▶ _Passage_:
• • • •

When this happens, it appears that one of the workers fails but the rest of the
workers continue to run. How would I be able to configure the app to be able to
recover itself completely from the last successful checkpoint when this happens?
‐‐‐ Original Message ‐‐‐
On Monday, December 3, 2018 11:02 AM, Flink Developer
wrote:
> I have a Flink app on 1.5.2 which sources data from Kafka topic (400
> partitions) and runs with 400 parallelism. The sink uses bucketing sink to S3
> with rocks db. Checkpoint interval is 2 min and checkpoint timeout is 2 min.
> Checkpoint size is a few mb. After execution for a few days, I see:
>
> Org.apache.flink.runtime.executiongraph.ExecutionGraph - Error in failover
> strategy - falling back to global restart
> Java.lang.ClassCastException:
> com.amazonaws.services.s3.model.AmazonS3Exception cannot be cast to
> com.amazonaws.AmazonClientException
> At
> org.apache.hadoop.fs.s3a.AWSClientIOException.getCause(AWSClientIOException.java:42)

• • • •

▶ _Provided material_:
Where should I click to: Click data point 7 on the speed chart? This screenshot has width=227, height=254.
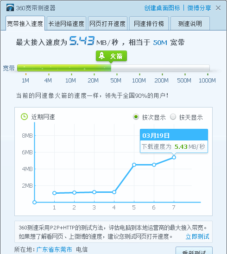point(174,157)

• • • •

▶ _Task A_: In the Flink mailing-list message, what are the checkpoint interval and the checkpoint timeout?
▶ _Task B_: Carry on the Flink mailing-list message from the point where it stops.

▶ _Exercise response A_: Both are 2 minutes.

▶ _Exercise response B_:
> At org.apache.flink.util.SerializedThrowable
> At org.apache.flink.runtime.executiongraph.ExecutionGraph.notifyJobStatus()
> At
> org.apache.flink.runtime.rpc.akka.AkkaRpcActor.handleRpcInvocation(AkkaRpcActor.java:247)
> At akka.dispatch.Mailbox.exec(Mailbox.scala:234)
>
> What causes the exception and why is the Flink job unable to recover? It
> states failing back to globsl restart? How can this be configured to recover
> properly? Is the checkloche interval/timeout too low? The Flink job's
> configuration shows Restart with fixed delay (0ms) #2147483647 restart
> attempts.